Rebuilding Medina

MAY 3 — Earlier last month, I attended an intercultural and inter-religious dialogue for youth organised by Komuniti Muslim Universal (KMU) where the focus was on emulating the spirit of the Marrakesh Declaration.

Where the Amman Message calls for intra-Muslim peace, the Marrakesh Declaration calls for inter-religious peace. 

The declaration was issued by Muslim leaders on January 2016 in Marrakesh, Morocco at a conference where more than 250 Muslim religious leaders, heads of state, and scholars attended alongside representatives of persecuted religious communities from various countries.

The declaration can be said to be a “modern update” of the Charter of Medina, a constitutional contract between the Prophet and the people of Medina that guaranteed religious liberty for all, regardless of faith. 

It also included rights such as freedom of movement, property ownership, mutual solidarity and defence, as well as principles of justice and equality before the law.
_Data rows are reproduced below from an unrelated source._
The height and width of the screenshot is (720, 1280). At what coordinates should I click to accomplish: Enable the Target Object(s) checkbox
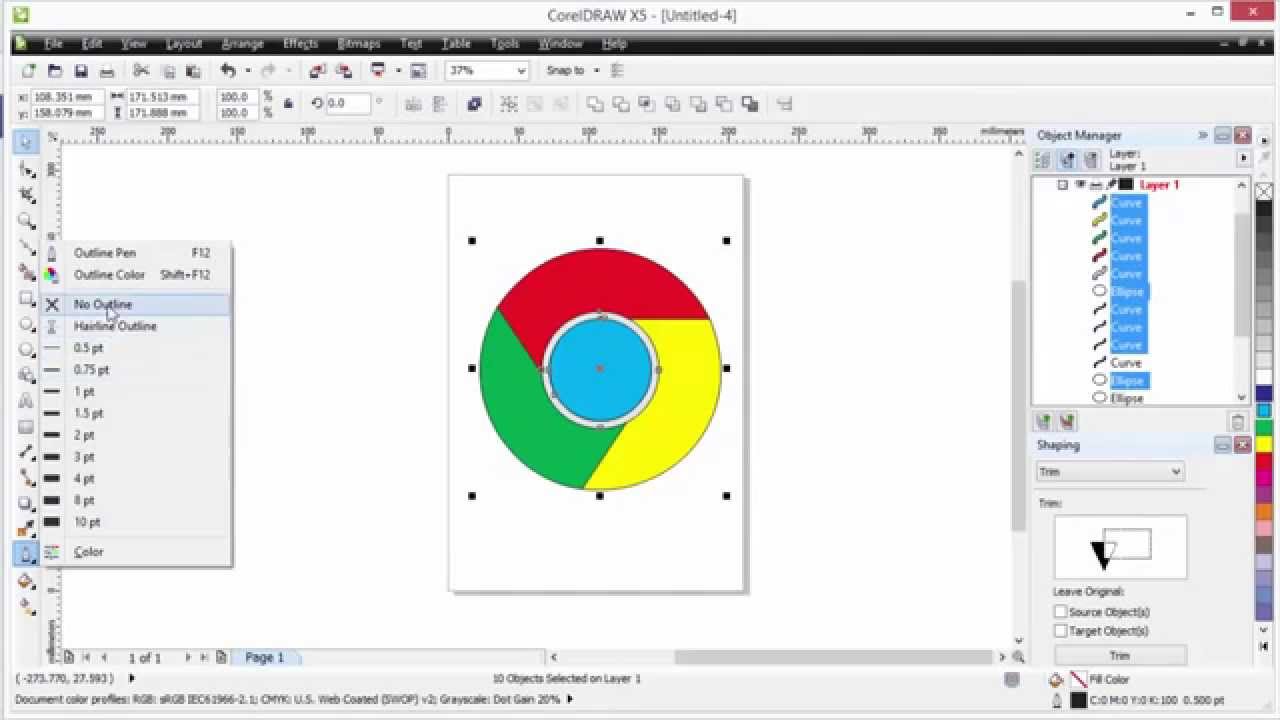point(1060,631)
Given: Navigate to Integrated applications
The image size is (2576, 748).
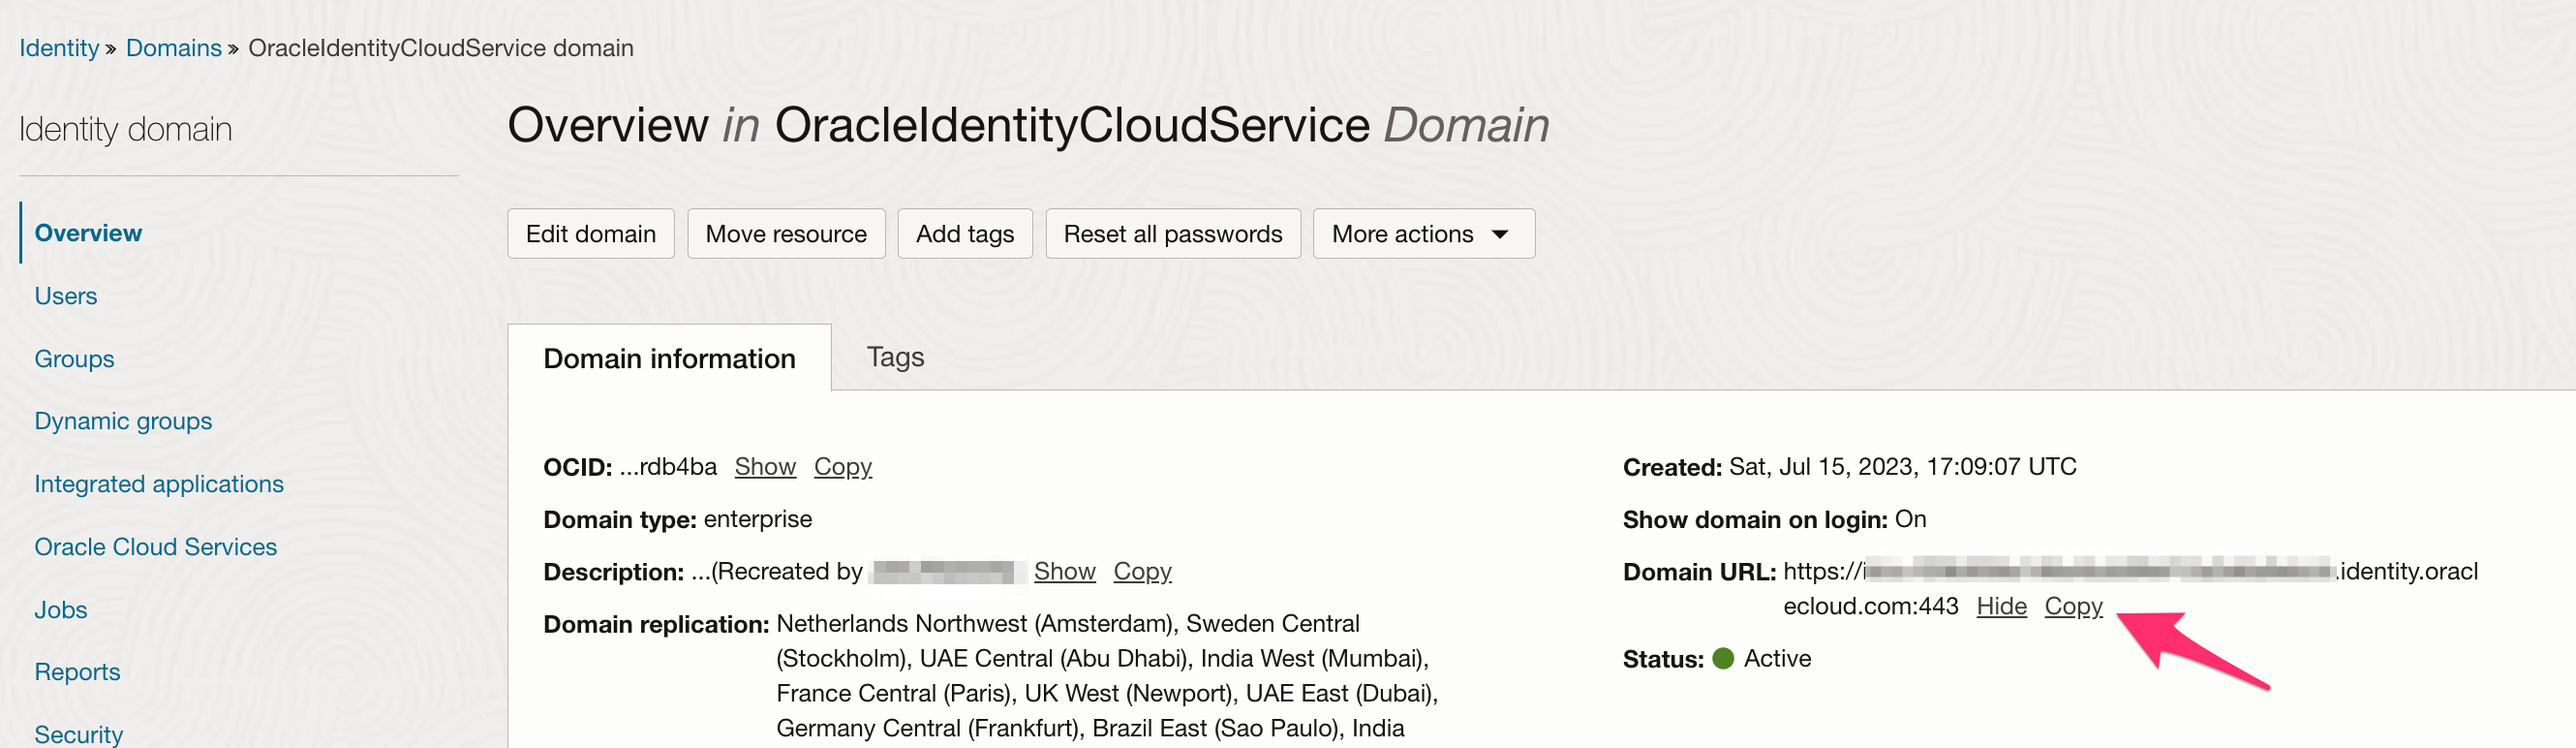Looking at the screenshot, I should [159, 484].
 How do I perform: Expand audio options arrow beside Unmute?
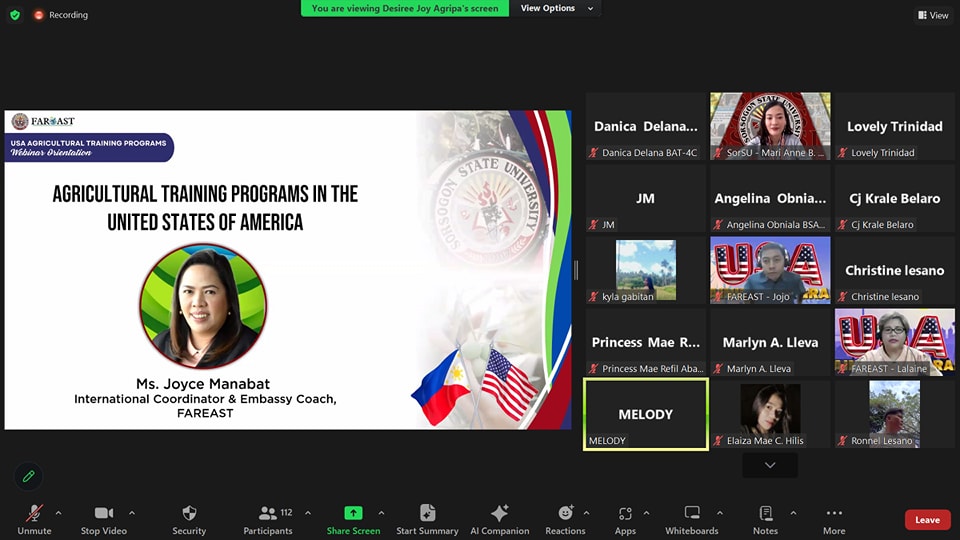click(58, 513)
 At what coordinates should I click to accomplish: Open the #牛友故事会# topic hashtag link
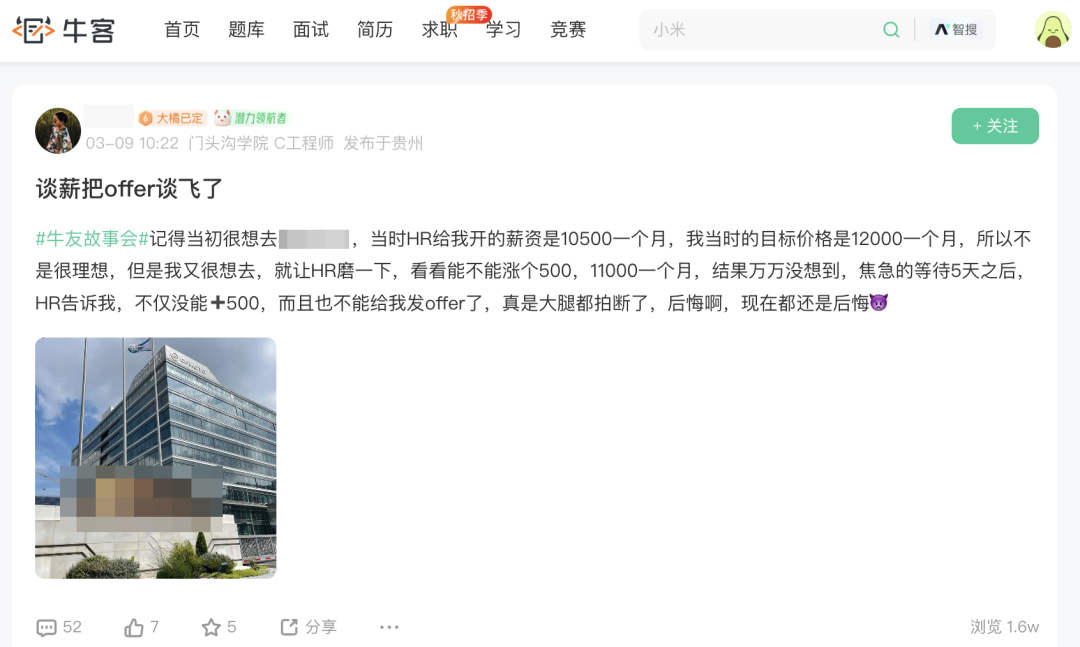click(x=92, y=239)
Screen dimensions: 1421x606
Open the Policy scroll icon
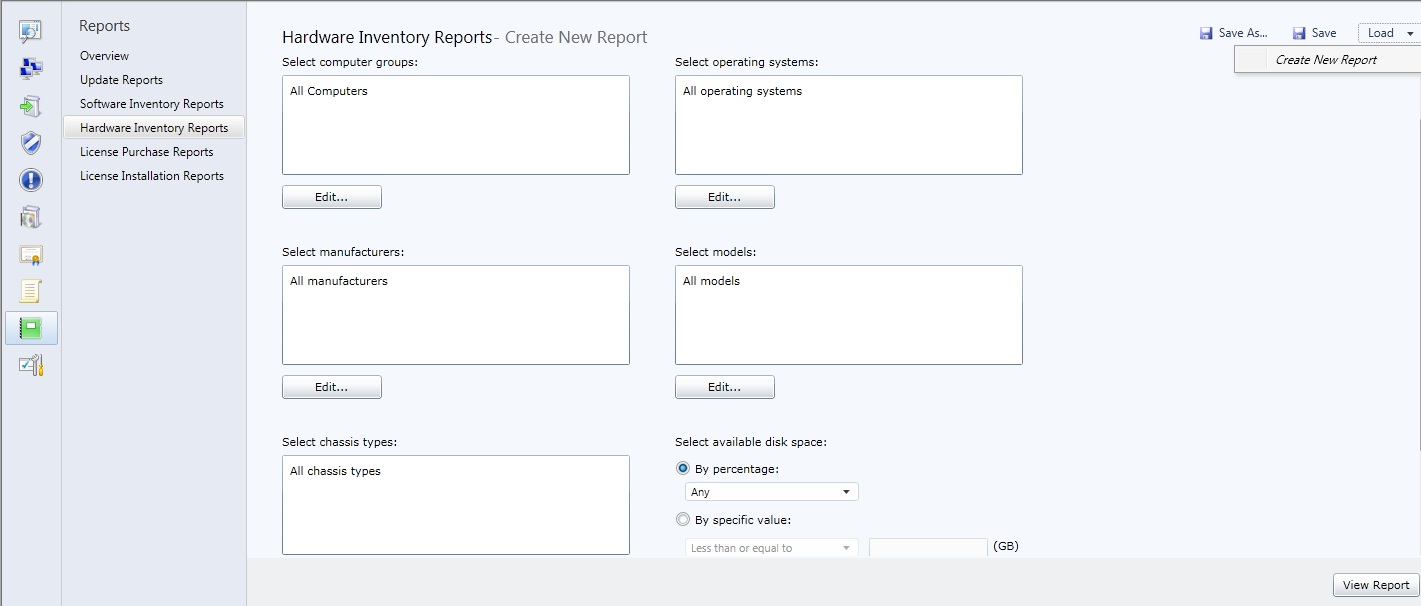[x=30, y=291]
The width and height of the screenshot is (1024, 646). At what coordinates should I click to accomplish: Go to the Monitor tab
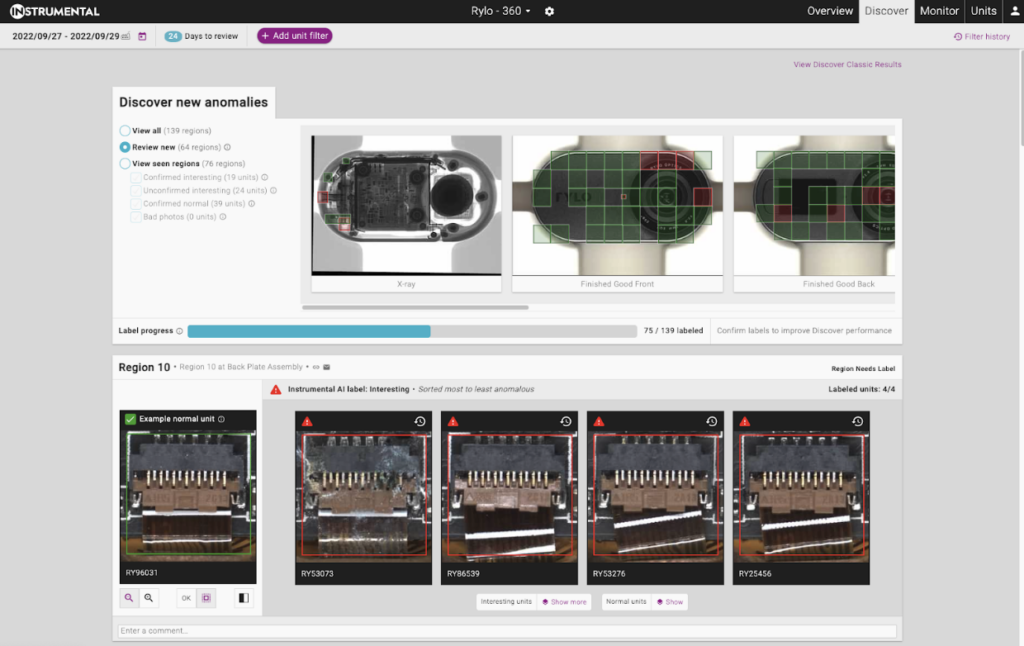pos(939,11)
The Marrakesh Declaration acknowledges that many non-Muslims in predominantly Muslim countries have faced affronts to their fundamental human rights, also highlighting that “in these lands where the government’s central authority is weak, fading, or failing, the Muslim majority, in reality, is often no better off than the religious minorities.”

It calls for examination and study of the primary sources of Islamic Law, bearing in mind the context of their revelation, weighing the benefits and harms, and using the example of the Rightly-Guided Caliphs.

Besides that, it also calls for the using of the Charter of Medina to provide the basis for a model of citizenship where everyone under its authority is one, cohesive, unified polity with all of its citizens enjoying equal rights and having the same duties.

It’s clear from here that peace has been the agenda for many Muslim scholars. However, we know that no amount of promises or declarations will work if there is no political will to see it through. 

It is not enough to just agree — we also need to do. But are Muslims willing to compromise?

Malay Muslims, or any Muslim for that matter, have always emphasised the importance of following the Quran and Sunnah, and we hold the highest respect for the Prophet (pbuh) always encouraging others to follow in his footsteps.

With the escalating religious friction in our country, we need to ask ourselves this: What would the Prophet do? How did the Prophet treat the other religions that coexisted with Islam during his time?

The integration of society is not a new message. It was highlighted and practised since centuries ago, and it is very significant in maintaining a peaceful coexistence in society. 

The guidance left by the Prophet in the form of his speech and actions is sufficient for Muslims as well as non-Muslims all over the world to achieve real success in integrating society and peacefully living together.

What would the Prophet do in these times? Would he proselytise by discrediting another religion? Would he show the glory of Islam through a poem mocking Hindus? Would he tell Muslims that the only way for Islam to reign is by resisting co-operation with non-Muslims?

The fact that the Marrakesh Declaration was issued only last year goes to show that religious intolerance in predominantly Muslim countries is still a widespread problem up to this day. 

Where did the spirit of Medina go? Will we try to do our part in achieving the objectives of the declaration?

Religious intolerance has no place in our world. Muslims should know that it has no place in Islam either.

* This is the personal opinion of the columnist.